The scene is a tavern near the market place of Riga seven years later. Three Scots mercenary officers — Alexander Daniels, Walter Ert and Patrick Gordon — are sitting at a table, sharing a flagon of wine and discussing their employment prospects. Gordon, who recorded the scene, has quit the King of Poland’s service. He has been contemplating a move to the service of the Habsburg Emperor, who might be engaging people for war against the Turks, but is also toying with the idea of Russia. His companions have served in the King of Sweden’s army, but the King has run out of money and they have been paid off. The focus of the conversation moves to Russia. The Tsar is in the seventh year of a war with Poland, and they have heard that his agents are recruiting experienced officers like them. The pay is not much, but at least it is paid reasonably promptly, people say. Besides, there are good prospects of quick promotion to high rank in Russian service — and of good company to boot.

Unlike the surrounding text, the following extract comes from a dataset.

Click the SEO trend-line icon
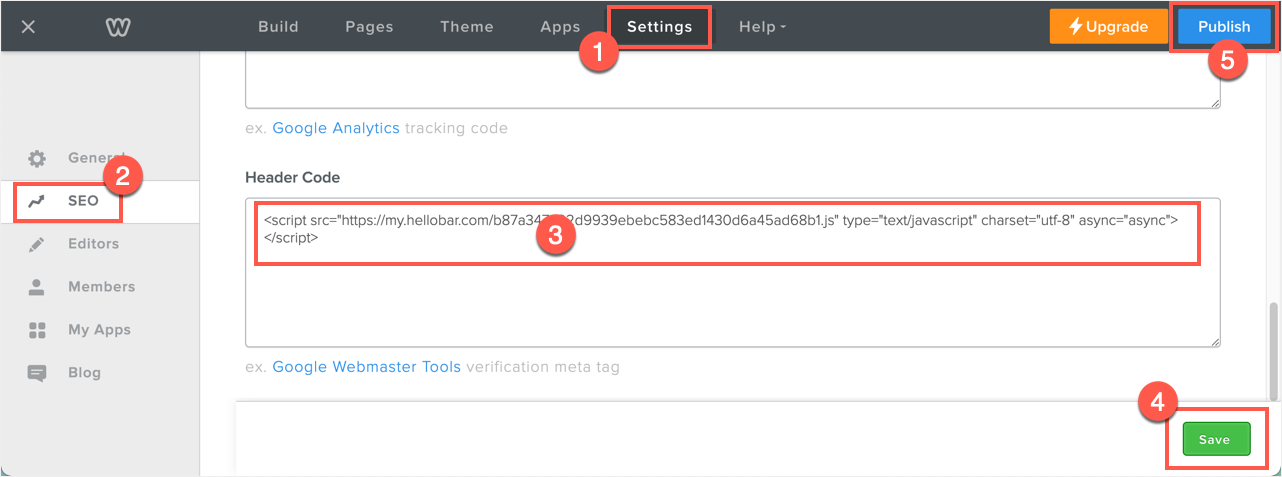The image size is (1282, 477). click(37, 201)
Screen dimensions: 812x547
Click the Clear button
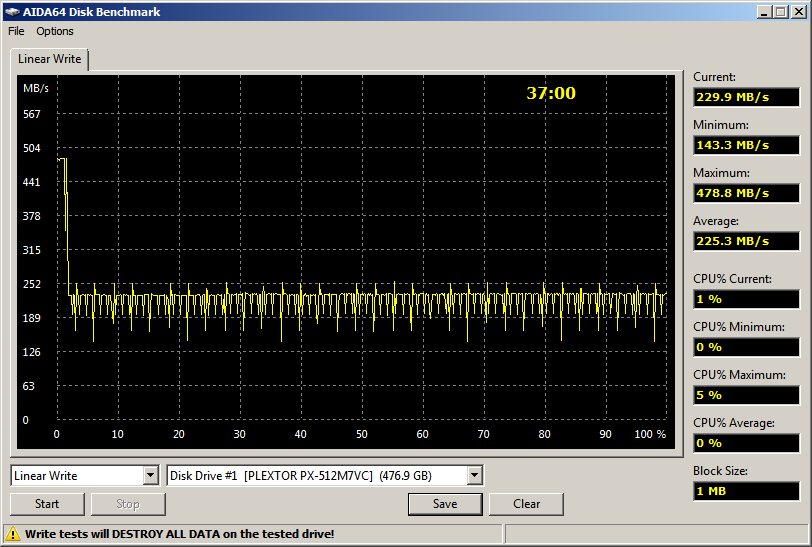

For Gordon the conversation was decisive. He signed up with Russia as a service officer, and his decision proved sound: he was to rise to the rank of general. 19 Many others had preceded him, and, since this tsar made a practice of inviting foreigners he had engaged to special levees at the Kremlin or at his summer palace at Kolomenskoe, many of their names are recorded in the court diaries. In June 1657, for example, a colonel of dragoons called Junkmann was graciously received by His Imperial Majesty, along with lieutenant-colonels Skyger, Serwin, van Strobel and Trauernich and many other officers. In October 1661 (to cite one of several other examples) the Austrian Colonel Gottlieb von Schalk was received, along with the thirty-seven officers, NCOs and trumpeters he had engaged for the Tsar’s service, as was Colonel Henryk van Egerat, who had brought a contingent of 150 soldiers from Denmark. Most were sent to fight on the western front, but some went south to train the musketeer regiment at Astrakhan, 20 and from then on the policy priority was to train Russian conscripts in the new way, in ‘regiments of new formation’ under Russian officers.

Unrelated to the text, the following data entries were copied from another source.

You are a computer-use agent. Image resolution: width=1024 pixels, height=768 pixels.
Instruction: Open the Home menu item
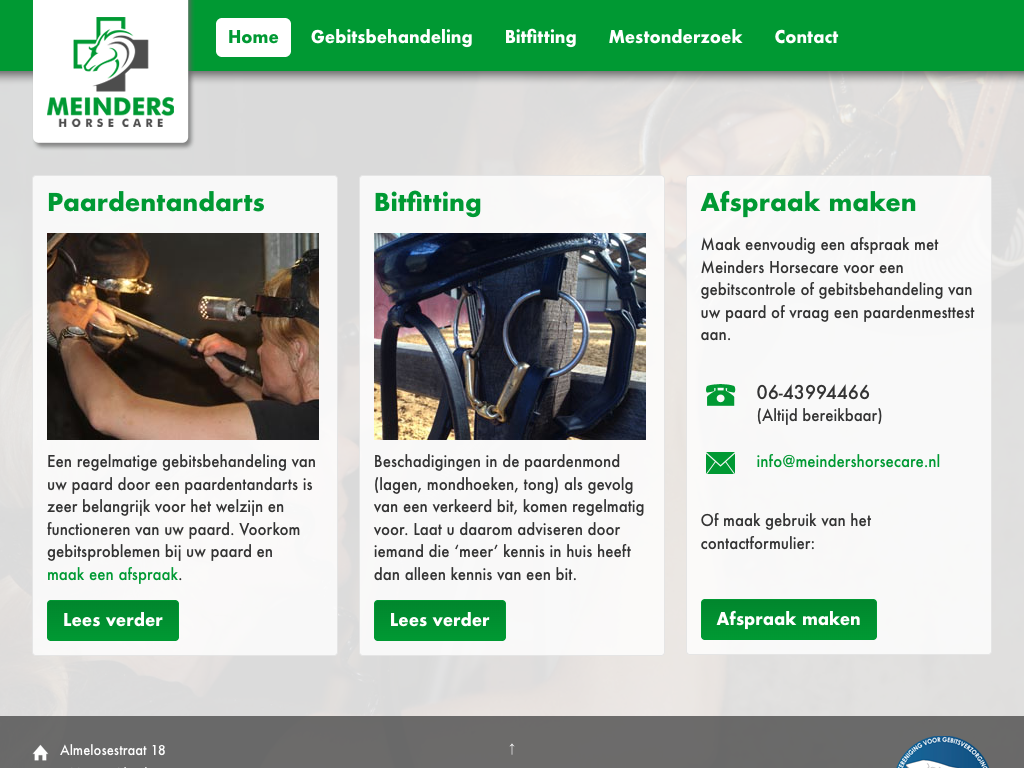(253, 37)
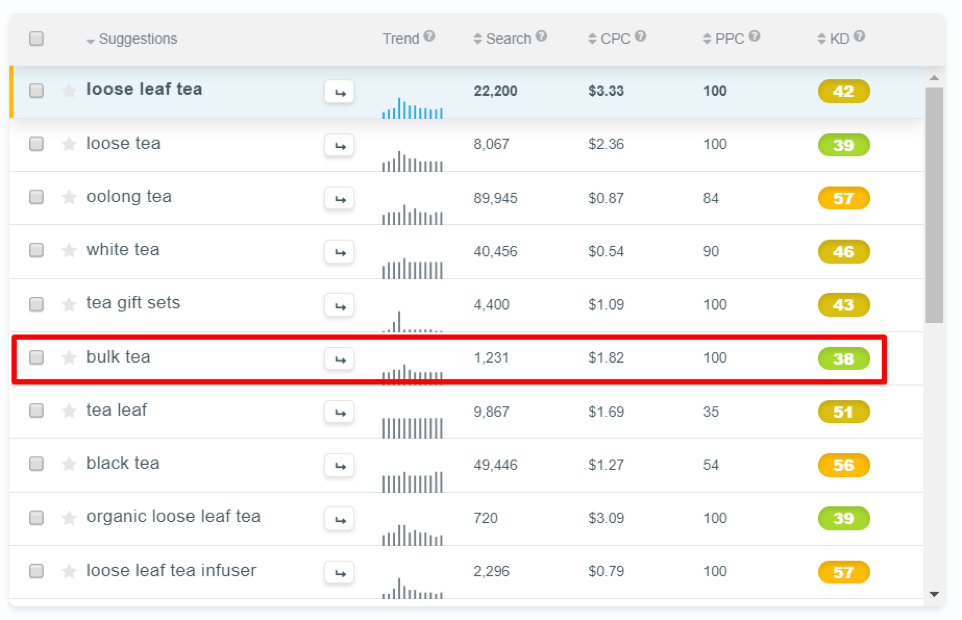The height and width of the screenshot is (620, 962).
Task: Click arrow button next to 'oolong tea'
Action: [x=339, y=199]
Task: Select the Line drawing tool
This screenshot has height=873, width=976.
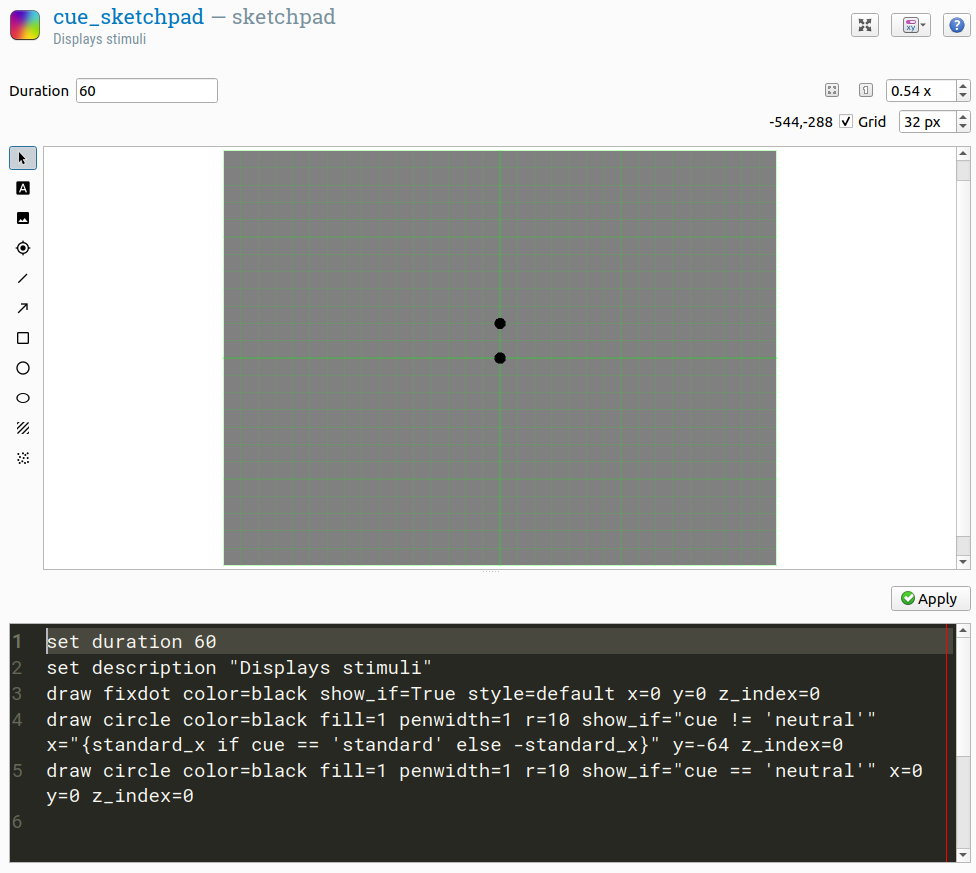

At the same time, special military equipment (like trench telescopes) was imported, and efforts were made to modernize weaponry and expand Russian arms production. The tax register for the long-established small-arms manufacturing centre of Tula, south of Moscow, which was to become the Russian Birmingham or Sheffield, shows that in 1625 the town boasted only 250 households liable to tax, besides 34 others and 21 empty workshops. Its inhabitants already included foreigners - presumably technical experts, musketeers and gunners to advise on and test-fire the guns produced. 21 But in 1632 the government commissioned a Dutchman, Andrew Vinius, to build a foundry using hydraulic power. Dozens of craftsmen were recruited abroad to teach Russians how to make guns, locks and swords to modern designs, and by the early eighteenth century Tula was to boast well over 1,000 gunsmiths producing 15,000 muskets a year as well as other weaponry. Nor was Tula the only arms-manufacturing centre, even in the mid seventeenth century. In 1648 a state musket factory was established near Moscow, and by 1653 26,000 flintlock muskets had been produced there, as well as numbers of the less efficient matchlocks. Even so, arms orders had to be placed abroad to bring Russia’s small-arms stocks to a level for war. 22At the same time mineral-prospecting was encouraged, and specialist metallurgists were hired from abroad. Strategic materials like iron were also imported in increased quantities, for, although successful efforts were made to find and exploit deposits of copper, good-quality iron was not to be found west of the Urals, and the deposits in the Urals were too difficult of access. Even so it could be said that the origins of Russia’s modern metallurgical industry as well as its arms industry date from this time. And the development of both the army and the arms industry was further stimulated by the Thirteen Years War, in which Russia at last gained the upper hand against its rival Poland.